Study text:
Reusable Module for Vision and target Matching

Important

Access the GitHub repository here!

Features

Automatic CPU / CUDA support
Segmentation support (OBB from mask)
Optional annotated image publishing
Latched class_map publishing
Industrial metrics (FPS, infer_ms, device, etc.)
Configurable class_id mode

Getting started

This module represents par an AI assitant detection system. The user is expected to input a request and through Natural Language Processing, detect the task and object it is refering too. The object will become the keyword, or target object for the module.

Diagram

Dependencies

All Python dependencies are included inside the requirements.txt file. To install, execute on terminal:

pip install -r /requirements.txt

This package is dependent on other ROS2 interfaces:

sudo apt install \
  ros-${ROS_DISTRO}-vision-msgs \
  ros-${ROS_DISTRO}-cv-bridge

What is included in the module

We provide the CARTIFactory package, home to several nodes, that together allow you to test this reusable module.

Study material:
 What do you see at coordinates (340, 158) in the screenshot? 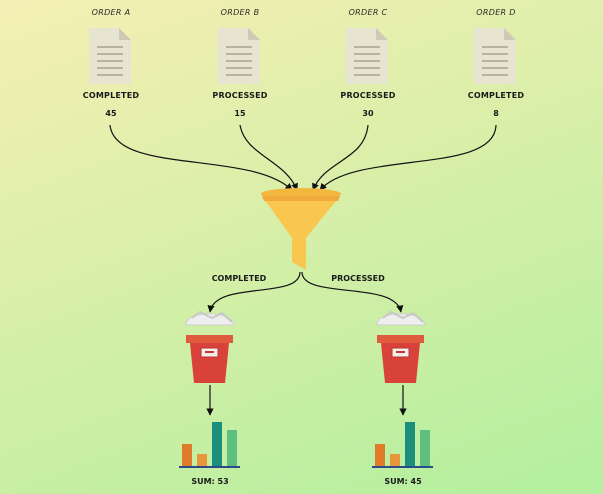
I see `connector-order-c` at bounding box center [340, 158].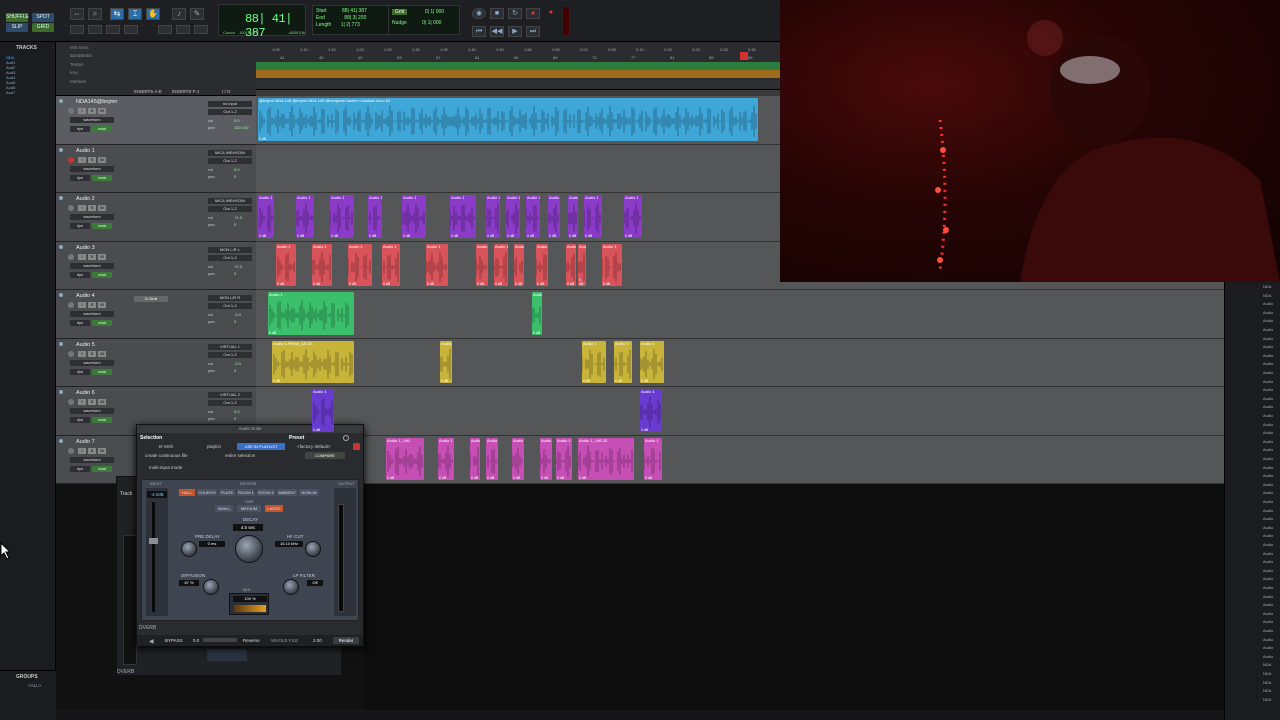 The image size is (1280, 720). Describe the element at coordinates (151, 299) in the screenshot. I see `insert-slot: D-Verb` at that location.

* * *

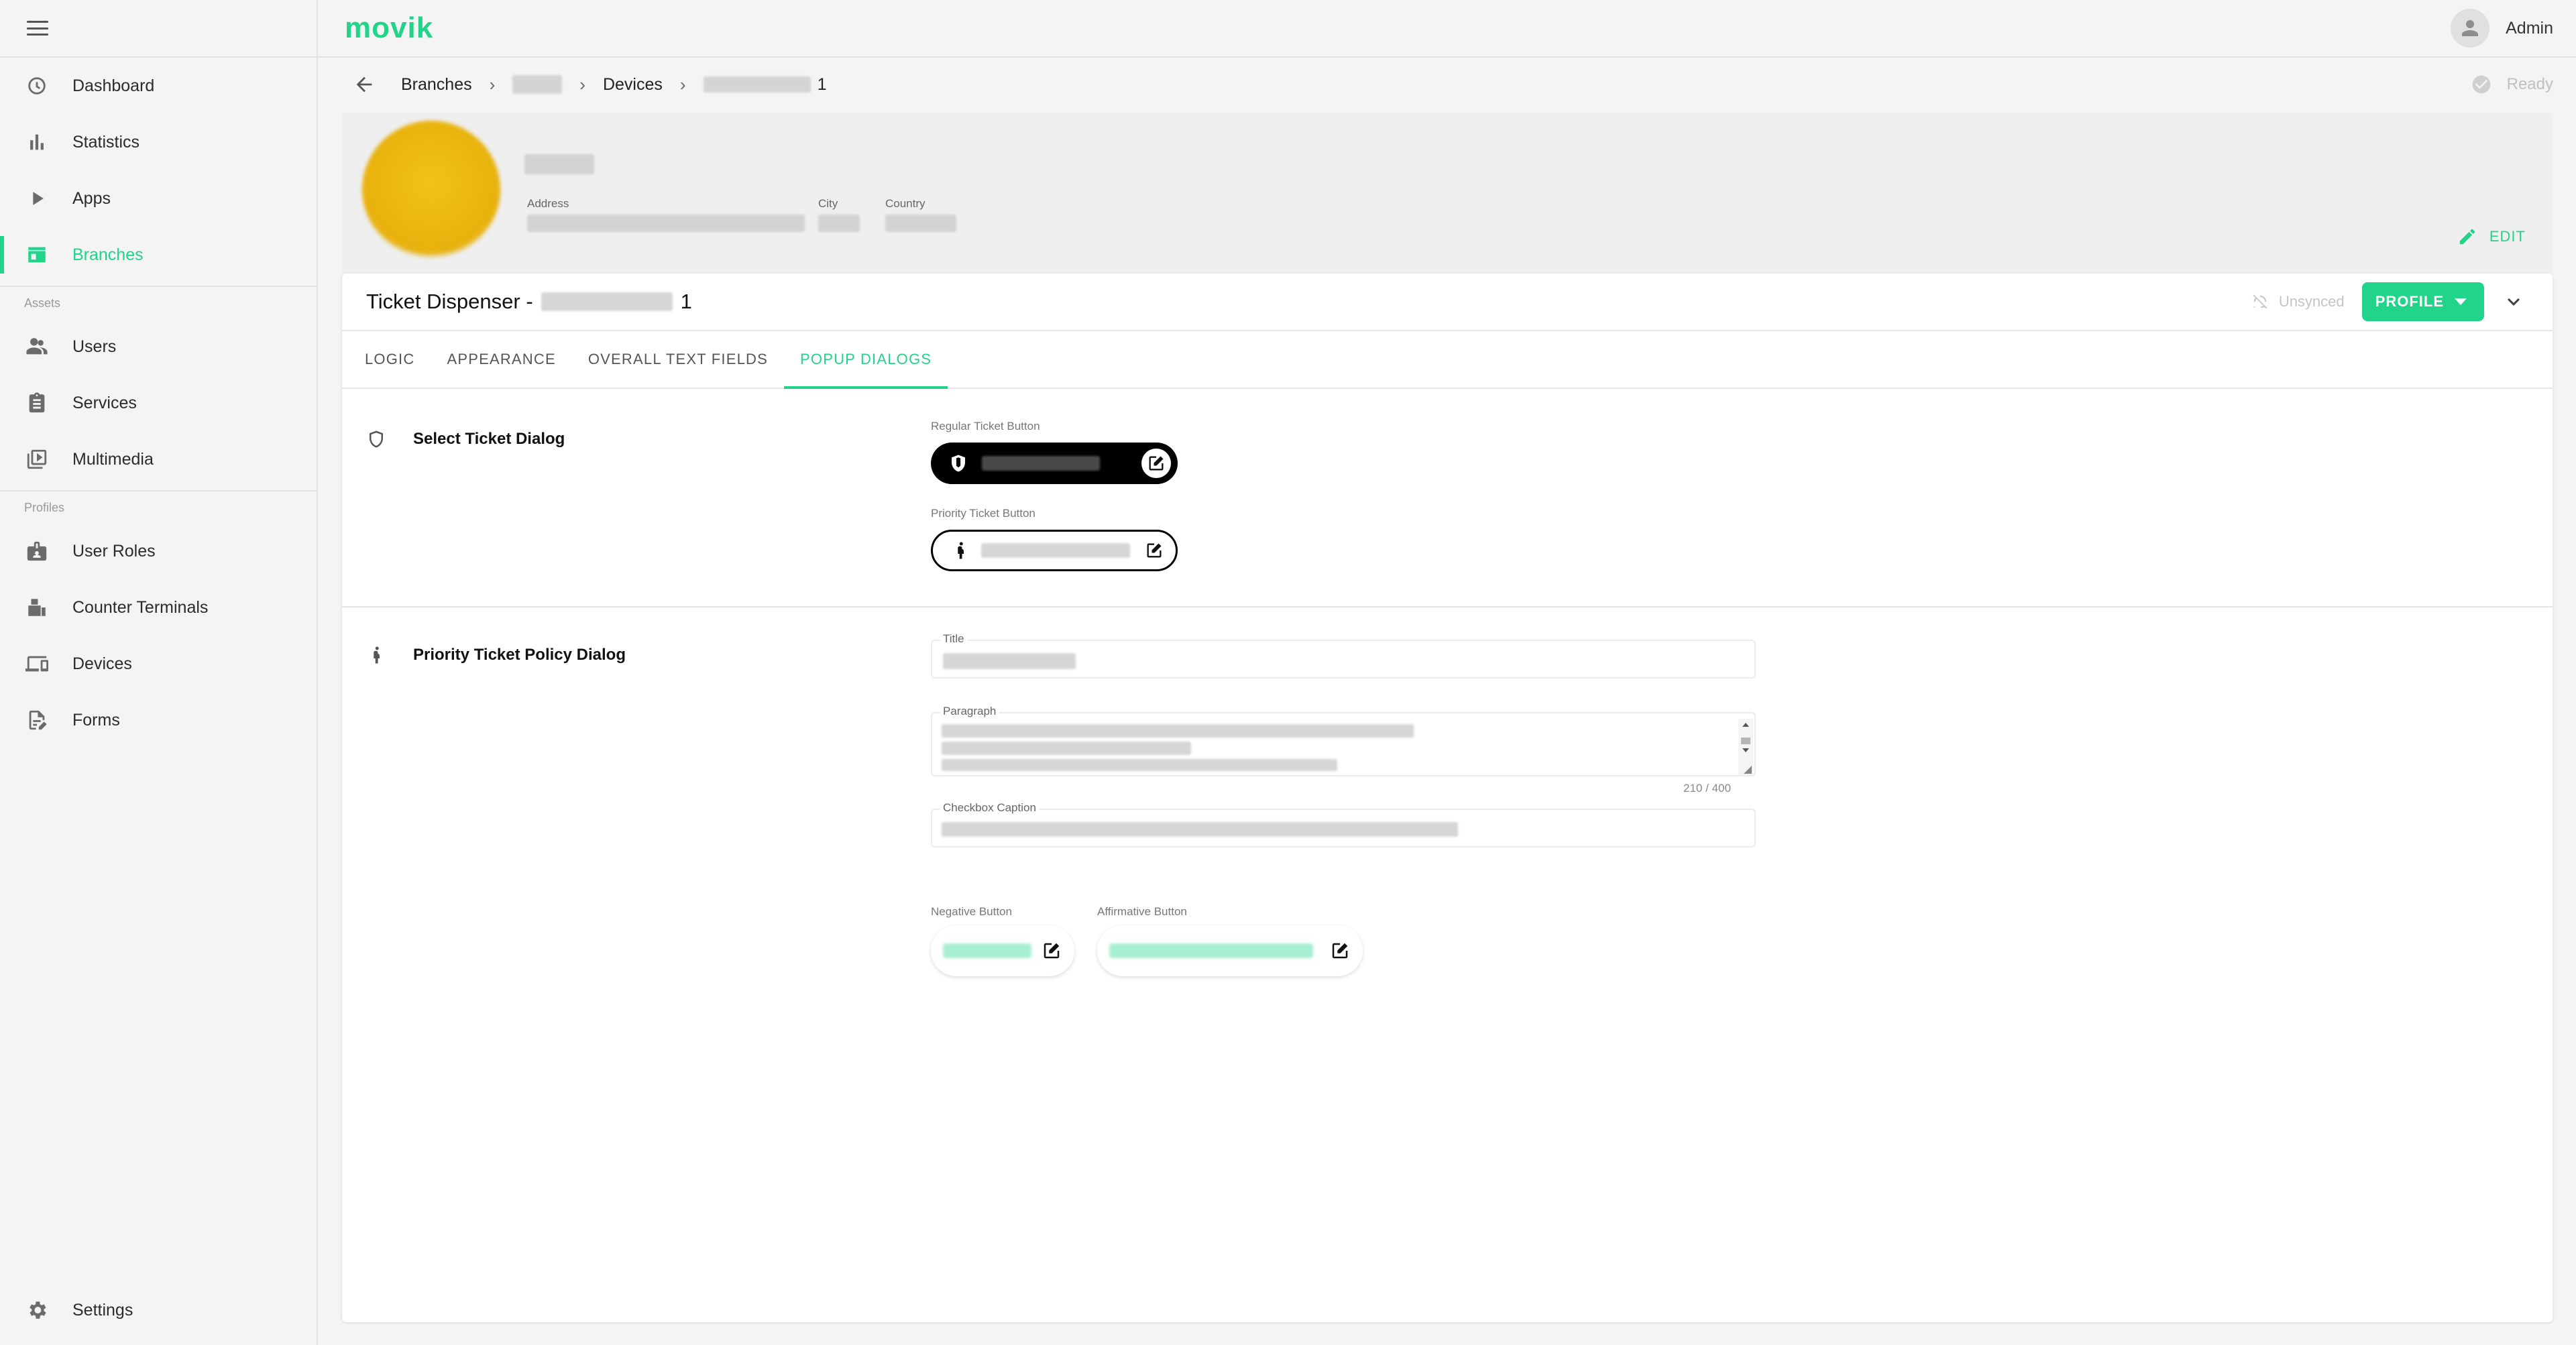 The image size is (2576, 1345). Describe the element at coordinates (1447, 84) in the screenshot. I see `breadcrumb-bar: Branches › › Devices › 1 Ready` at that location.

---

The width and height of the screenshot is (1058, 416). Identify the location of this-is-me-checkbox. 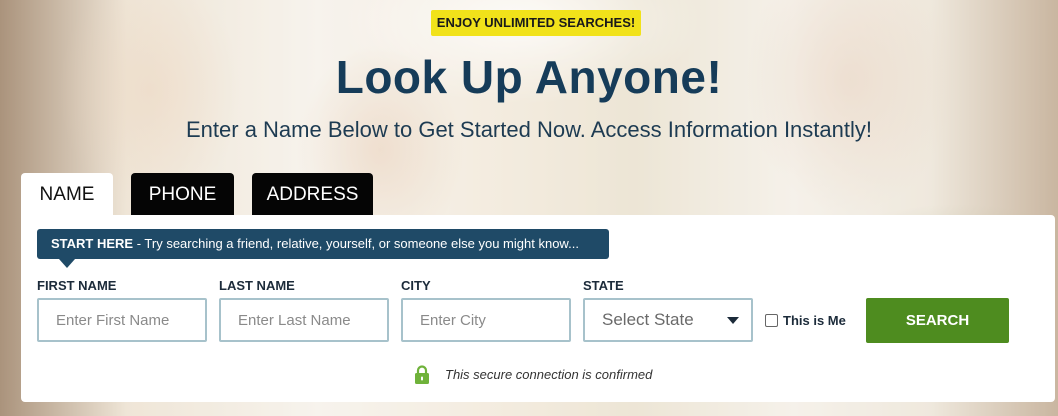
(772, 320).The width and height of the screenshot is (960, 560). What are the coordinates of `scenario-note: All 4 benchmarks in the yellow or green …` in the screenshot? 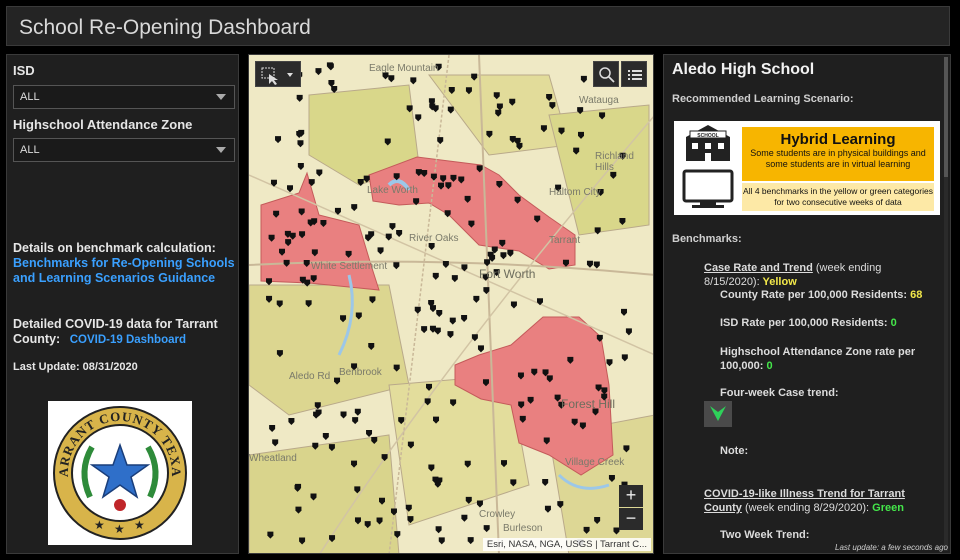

Work request: In the page on the reusable vision and target matching module, which file holds all of the Python dependencies?

Expected answer: The requirements.txt file.